According to the passage on H-1B prevailing wages, which federal department must certify the Labor Condition Application before an H-1B petition is filed?

━━ Selection

How H-1B Prevailing Wages Work

Before an H-1B petition can be filed with USCIS, the employer generally must obtain a certified Labor Condition Application from the Department of Labor. The LCA identifies key information about the job, including the occupational classification, wage level, worksite location, employment period, and required wage.

The prevailing wage is commonly determined using Department of Labor wage data, though employers may also use other acceptable wage sources in certain circumstances. The wage depends on the occupation, geographic area, and wage level assigned to the position. Wage levels are typically tied to factors such as experience, education, supervision, responsibility, and complexity of job duties.

The current wage system uses four wage levels. Level I generally reflects entry-level positions. Level II reflects qualified positions requiring more than basic understanding. Level III is often used for experienced roles. Level IV generally applies to highly experienced, senior, or advanced positions.

Under the proposed rule, the Department of Labor would revise the percentile structure used to calculate prevailing wages. This means the numerical salary assigned to each wage level could increase, sometimes substantially depending on occupation and location.

━━━━
━━ Data segment

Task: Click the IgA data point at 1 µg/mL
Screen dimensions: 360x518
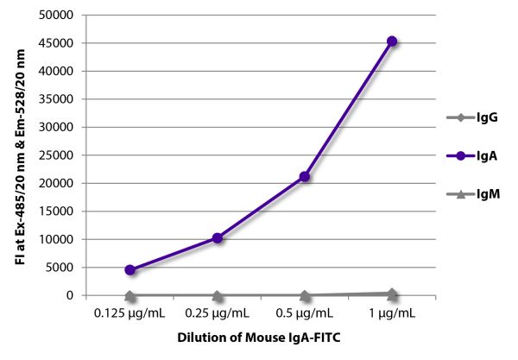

━━━━

### Solved exercise
The Department of Labor.